Mr. Obama, don’t let your own psychology interfere with message you send ISIS

 

Mr. President, I know this consult is uninvited. But, Wednesday you will address the nation about the threat ISIS poses to the world. 

You must not let your own psychology interfere with the message you send to our mortal enemies.  

I believe you feel ambivalent about the decency of America.  But if you let that ambivalence be known by ISIS, they will be emboldened.

I believe you feel ambivalent about the decency of America.  But if you let that ambivalence be known by ISIS, they will be emboldened.

It is natural for a group intent on the destruction of the United States to feel strengthened in their resolve if they intuit that the president of the United States shares any grave misgivings about whether we are a force for good in the world, or evil.

You have voiced such misgivings. You must stop.

I know that many in my profession and in yours would consider offering my perspectives to be inappropriate, given that you have not been, and more likely than not will never choose to be, one of my clients. However, with much of the world in conflict and many thousands dying, I hope you will consider my insights.

Sometimes, Mr. President, a whole culture can focus its unresolved issues on one man.  In this case, your election to the presidency was fueled, at least in part, by America being traumatized by the horrors of 9/11 and questioning (wrongly) whether something in the character of the nation was to blame for such carnage – whether we had “brought it on ourselves.” 

Your profound ambivalence about the decency of this country was a perfect match for the self-doubt brewing in its people, and you used your office to further that self-doubt, even tipping it toward self-loathing.

You went to Europe to apologize publicly for the wrongs done by America. You needed lots of coaxing to renounce the Rev. Jeremiah Wright, who led your church and had baptized your children and who had also loudly condemned this nation. 

In 2008, as your campaign for president gathered steam, your wife confessed that she had never felt pride in our nation before it considered electing you, her husband, to lead it. 

And you reminded American businessmen that they should never feel pride in having built anything themselves, because their businesses were really the result of the communal efforts of folks who did things like building and paving the roads on which employees then drove to the workplace.

As you look around the world, if it was not your conscious intention to contribute to fanning the flames of hatred toward the United States (and only you can know this), please consider whether you have unconsciously done so.

An American embassy was overrun in Benghazi, and a U.S. ambassador and three other public servants were murdered. Some say your administration instructed no one to lend a hand to prevent it.

American journalists have been beheaded, and you went golfing.

A military movement (ISIS) has taken over parts of two countries and commandeered untold weapons, all while swearing to destroy America, and you have been vacationing and fundraising.
America’s staunch ally, Israel, has been fighting an existential threat from terrorists, and you have withheld needed support.

When you hold the highest office in America, Mr.
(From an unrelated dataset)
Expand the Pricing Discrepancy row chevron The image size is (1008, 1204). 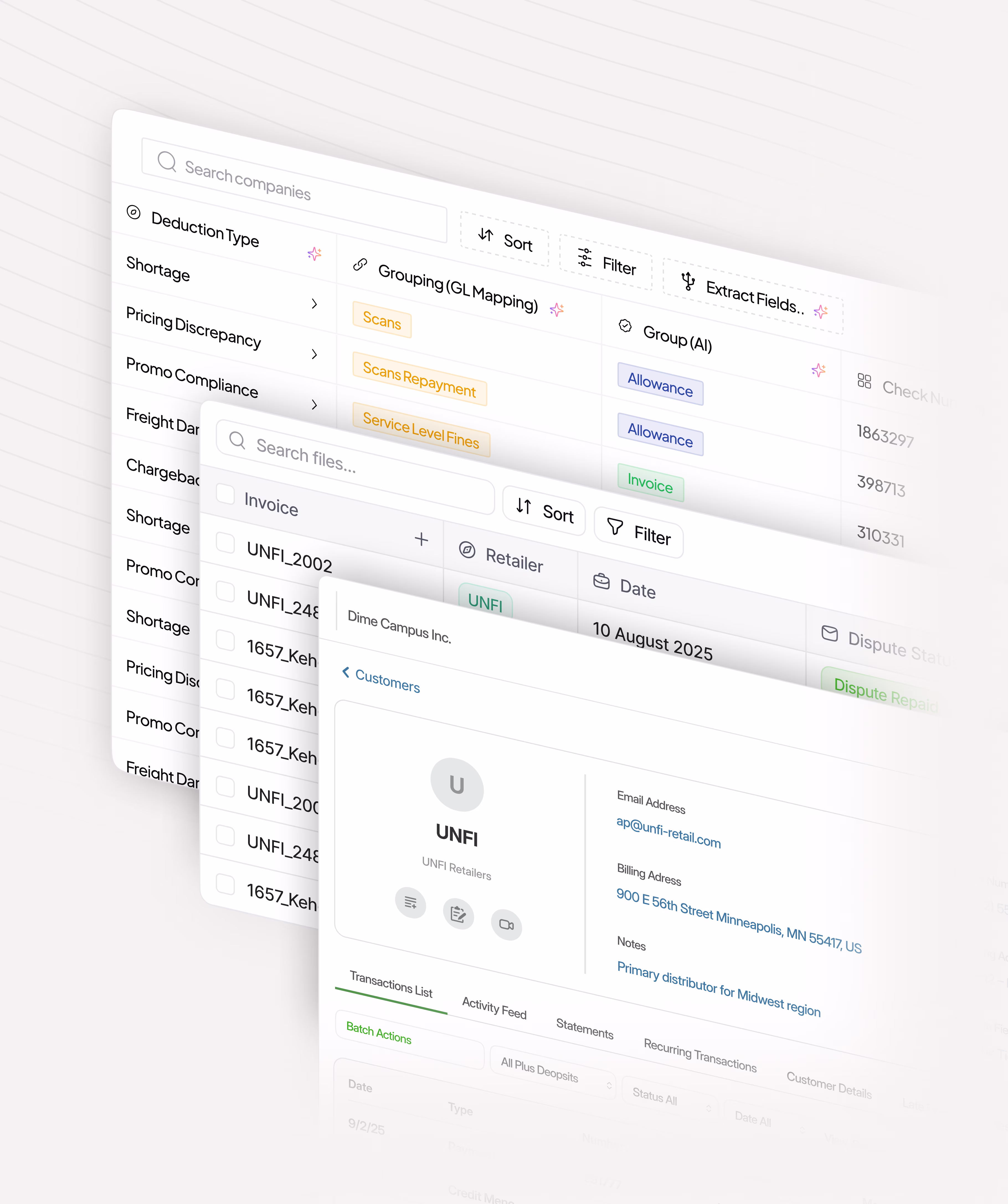314,354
President, our enemies will feel emboldened to act upon their antipathy toward us if they intuit that you, too, harbor hatred toward this nation – even if it’s just parts of it. And your policies, behavior and demeanor do suggest that.

Please know that as Americans and people all over the world listen to your speech about ISIS, they will be listening—both consciously and at a deeply unconscious level—for further clues that you, like they, think that the United States deserves an ISIS terror attack. 

You must go to great lengths to convince our adversaries that you are unapologetically, wholeheartedly with us--the people of the United States. You should tell the men and women of ISIS that, if they doubt it, they should look to the skies as bombs fall upon them and picture your face on the wings of the planes delivering those bombs.

If you now understand that a less powerful America means less freedom around the world, if you now understand that a less powerful America means more powerful fanatical extremists around the world, then take bold action and use bold words to show it.

You will need to go a long distance to convince our mortal enemies that you see them as mortal enemies, too. I pray that you will.